== Provided data
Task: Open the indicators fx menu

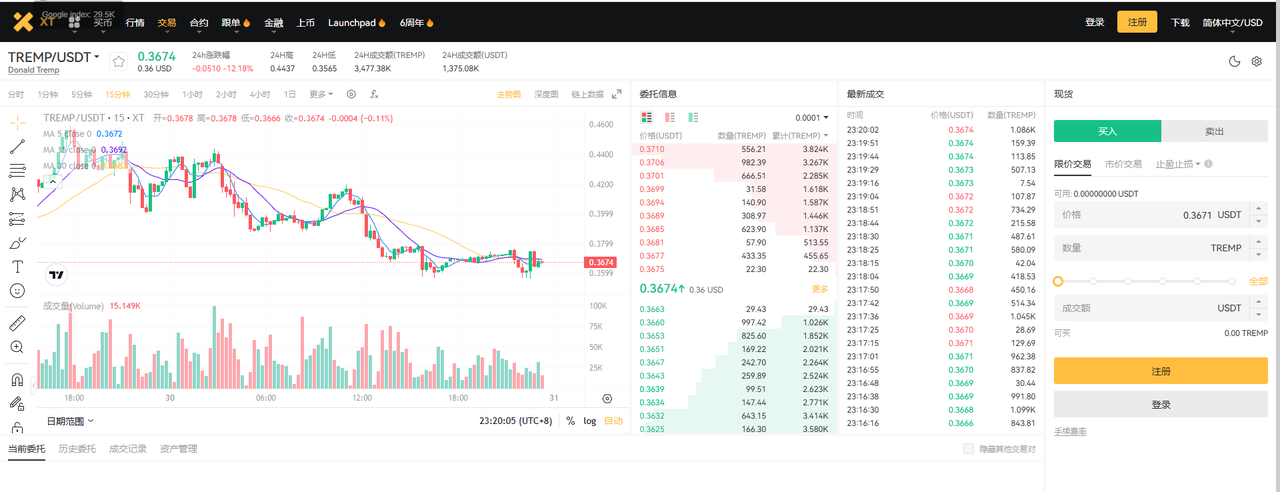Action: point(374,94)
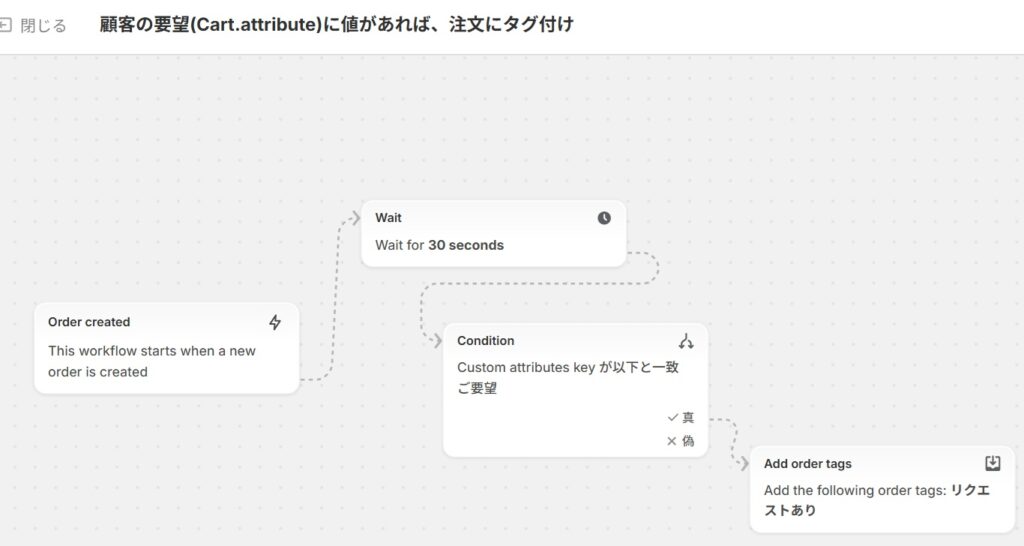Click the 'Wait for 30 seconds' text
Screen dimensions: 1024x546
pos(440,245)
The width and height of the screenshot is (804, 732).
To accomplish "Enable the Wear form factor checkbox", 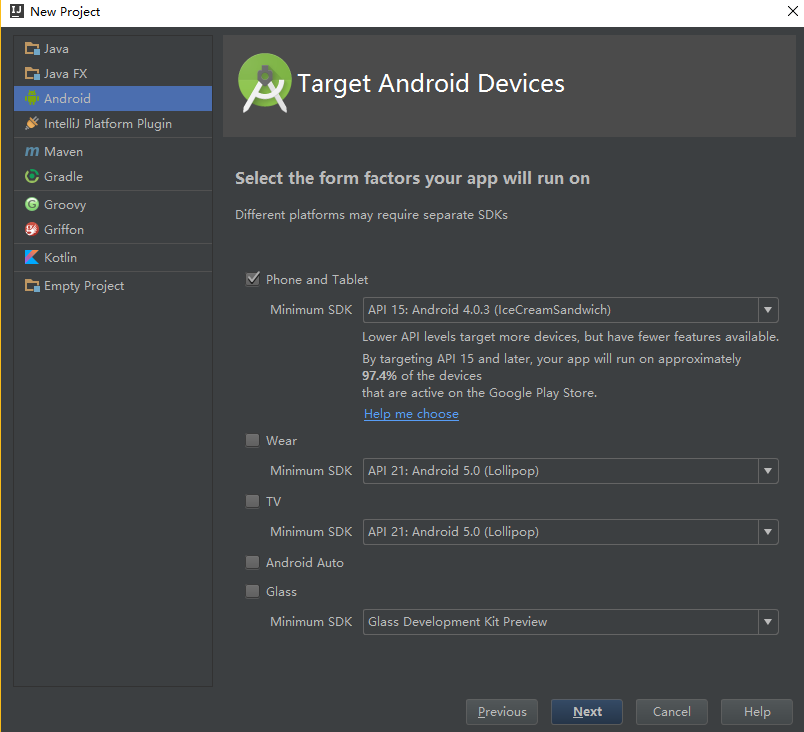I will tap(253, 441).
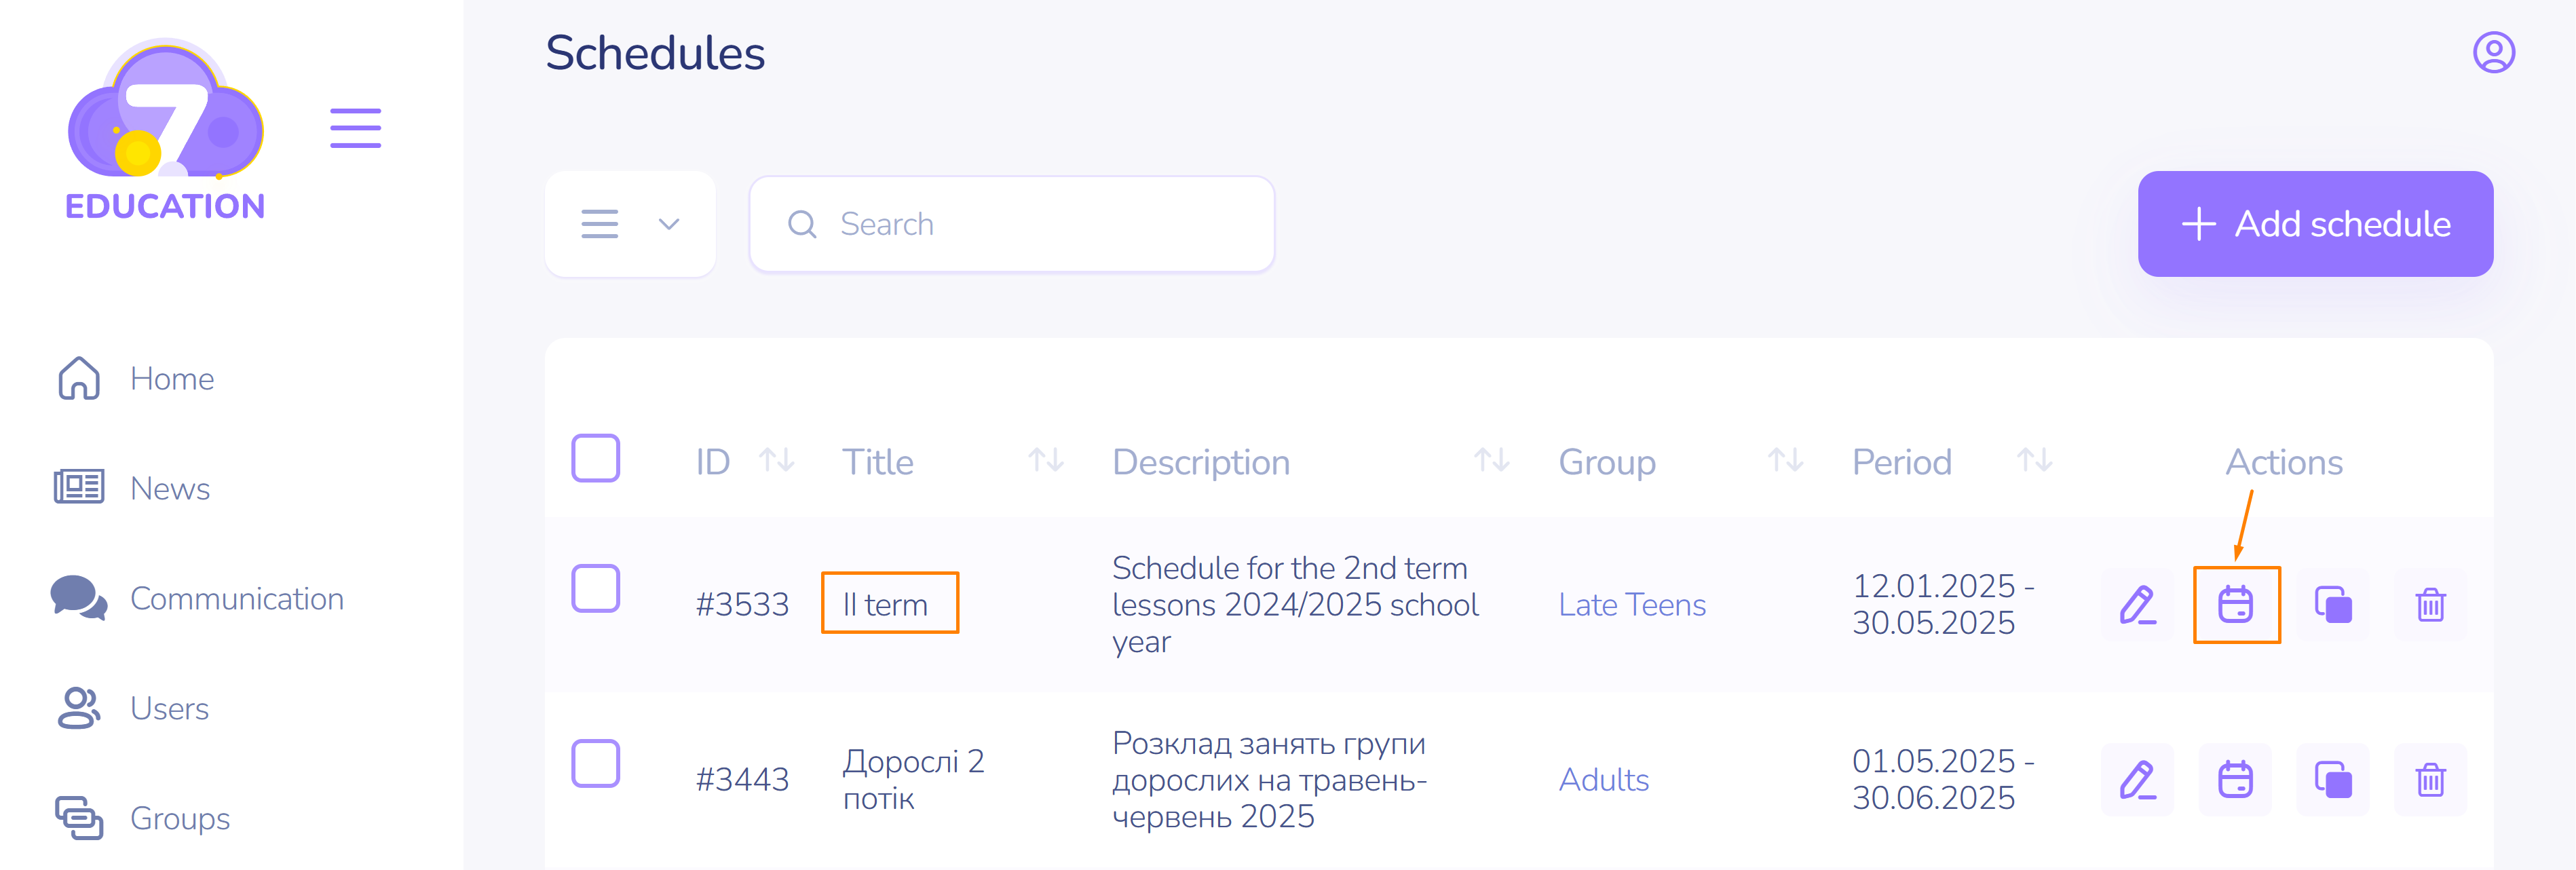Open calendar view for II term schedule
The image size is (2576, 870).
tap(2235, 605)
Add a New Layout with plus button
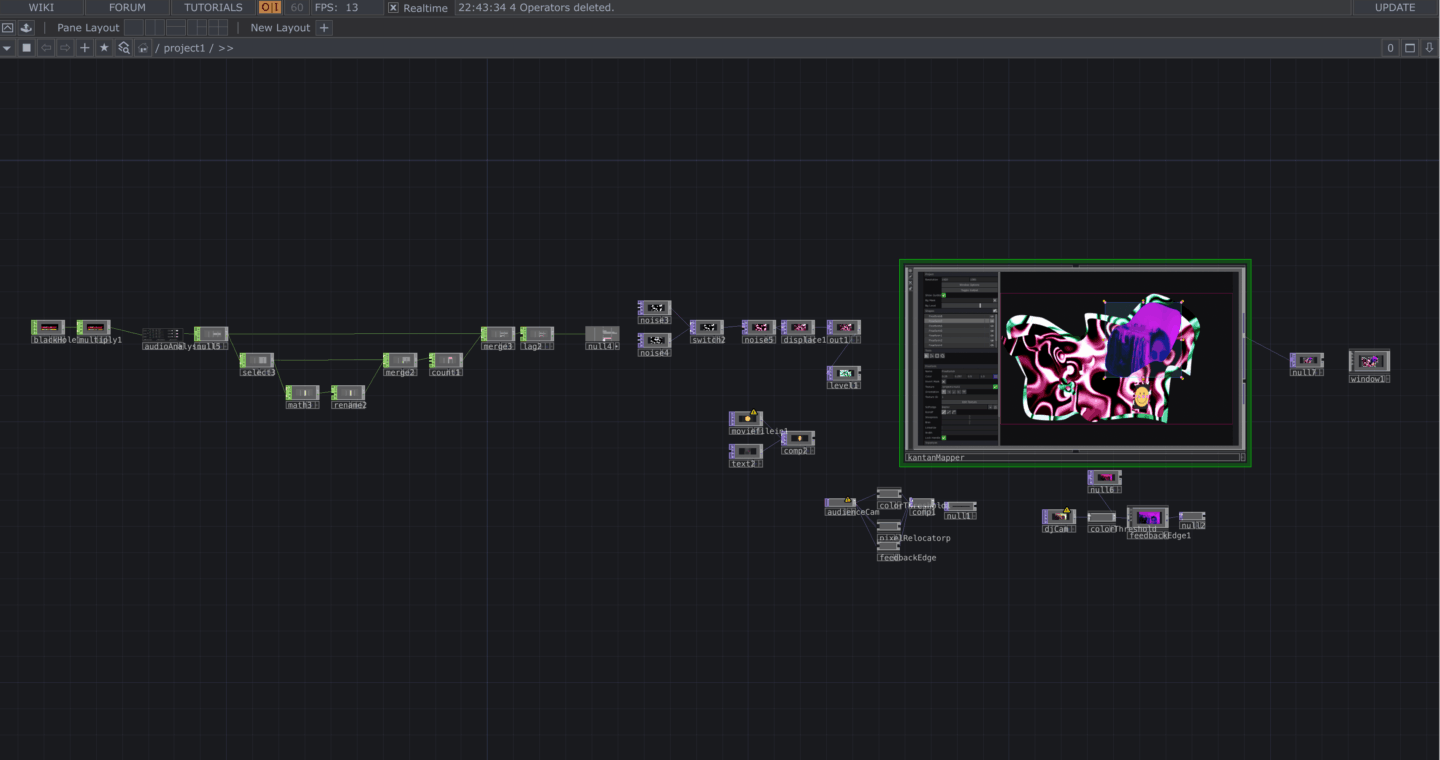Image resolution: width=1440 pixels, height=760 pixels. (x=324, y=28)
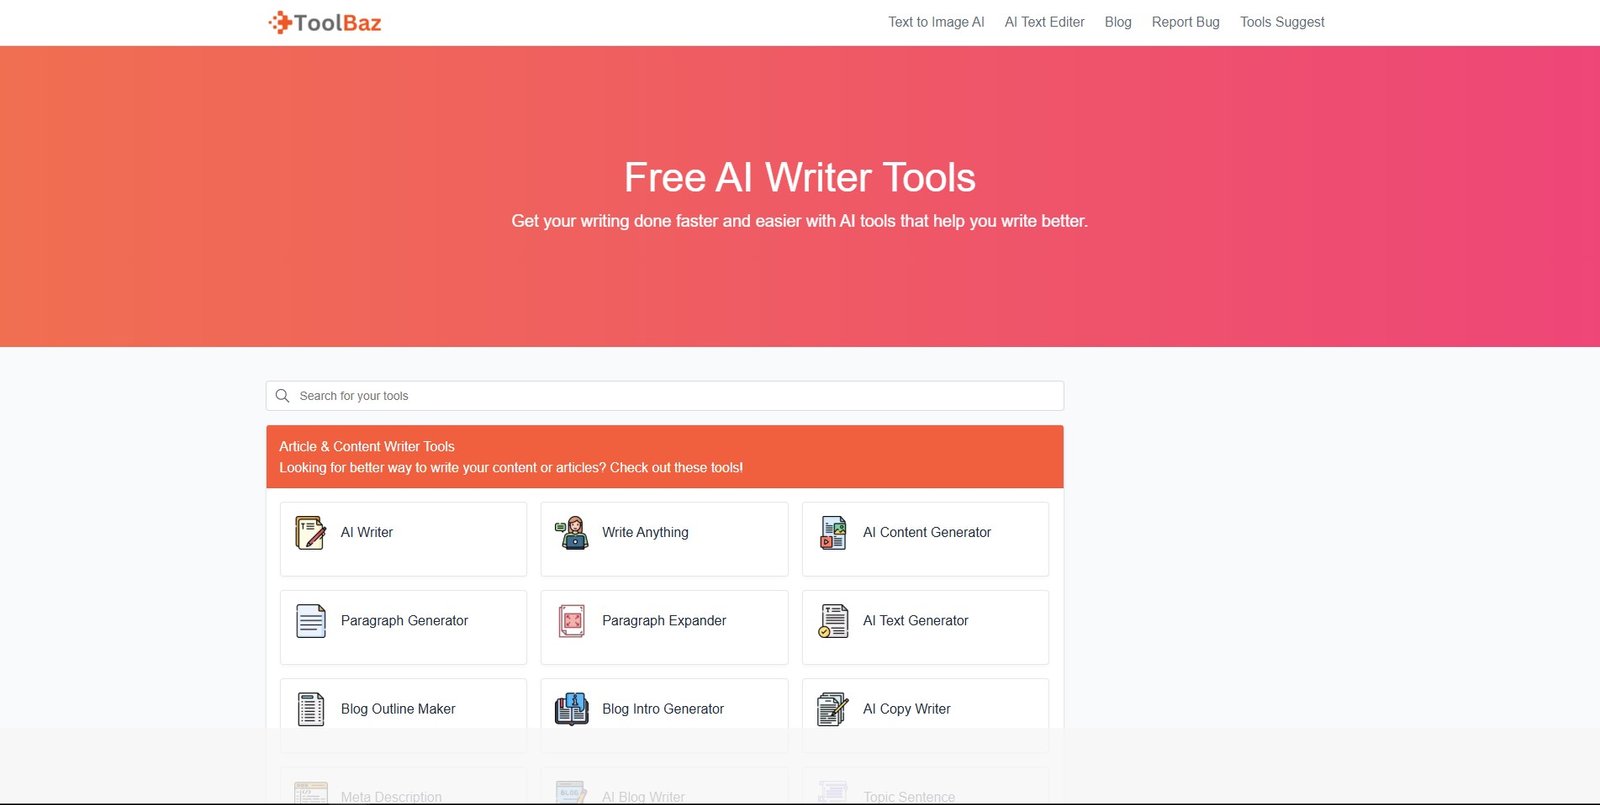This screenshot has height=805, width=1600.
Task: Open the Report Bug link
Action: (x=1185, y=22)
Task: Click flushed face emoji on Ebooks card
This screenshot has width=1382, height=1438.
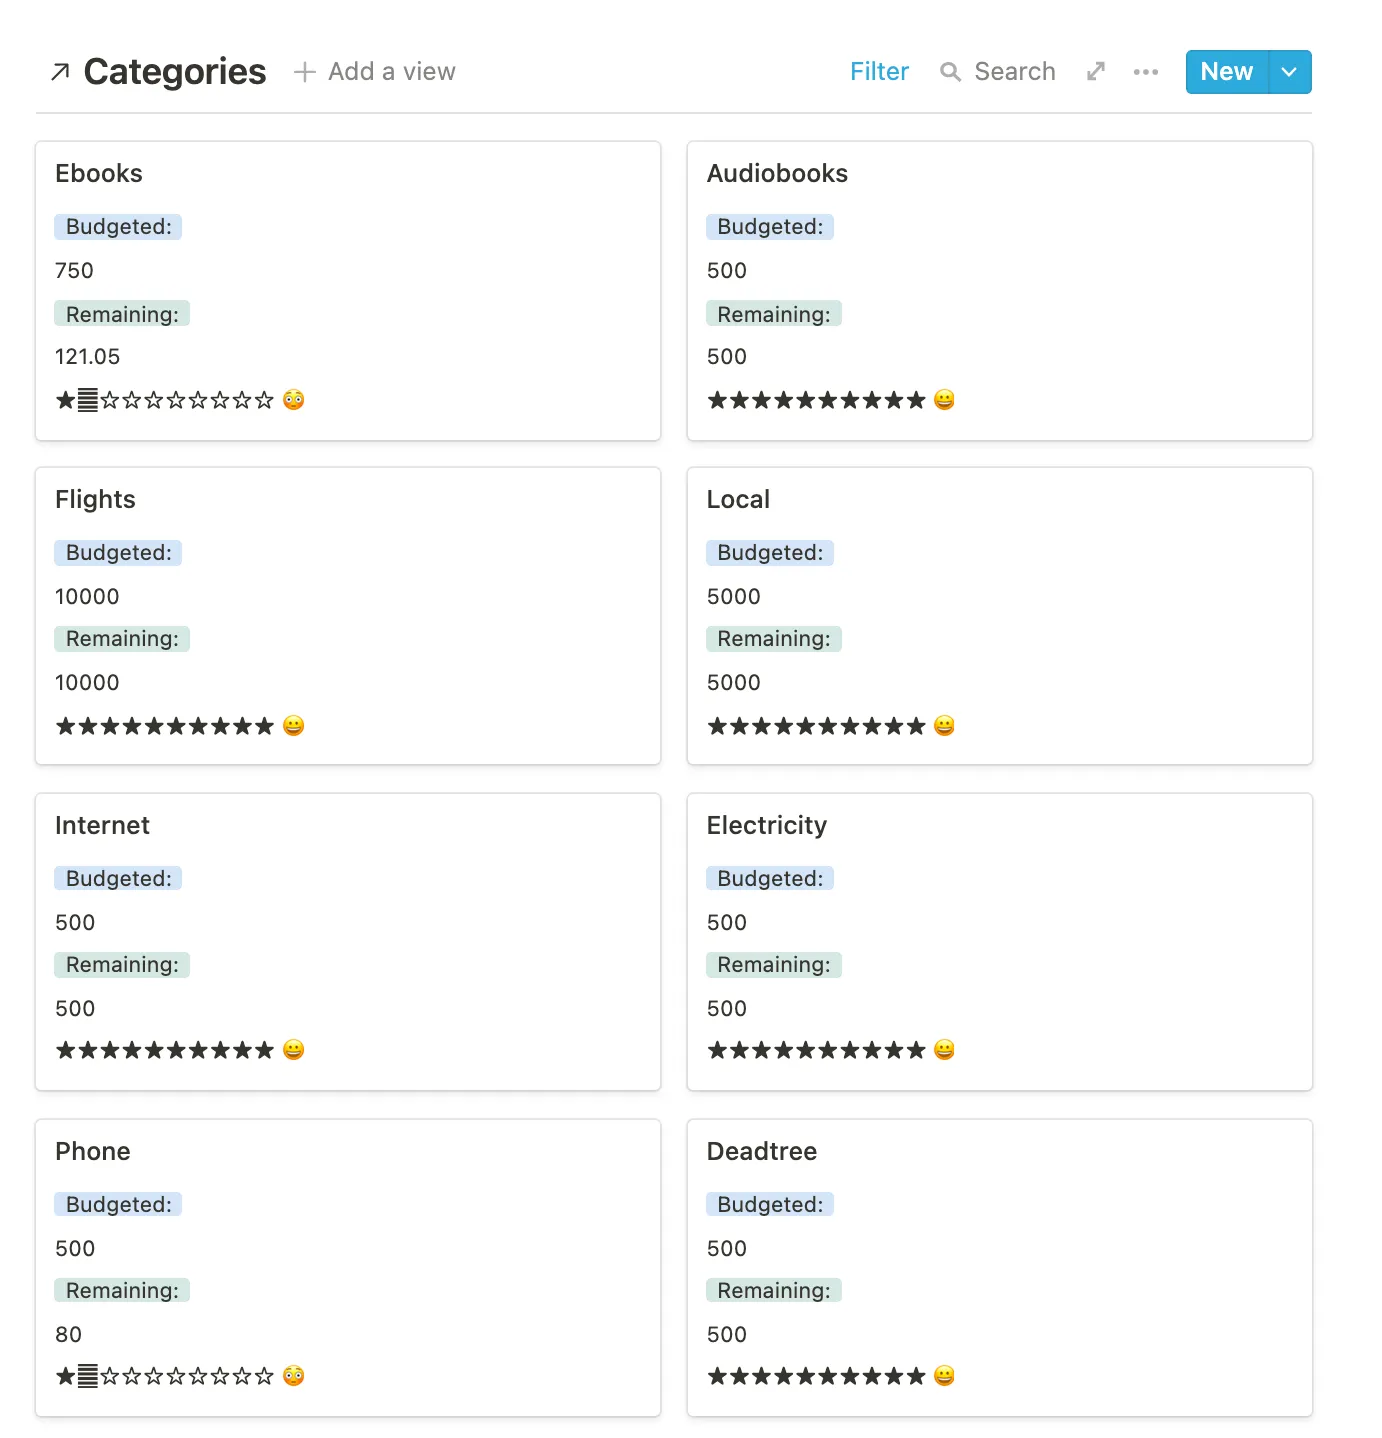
====
▶ **Exercise description**:
Each line from the one with "Task: Click flushed face emoji on Ebooks card" to the end of the material needs to be output word for word, with no picture included.

▶ **Exercise solution**:
Task: Click flushed face emoji on Ebooks card
This screenshot has width=1382, height=1438.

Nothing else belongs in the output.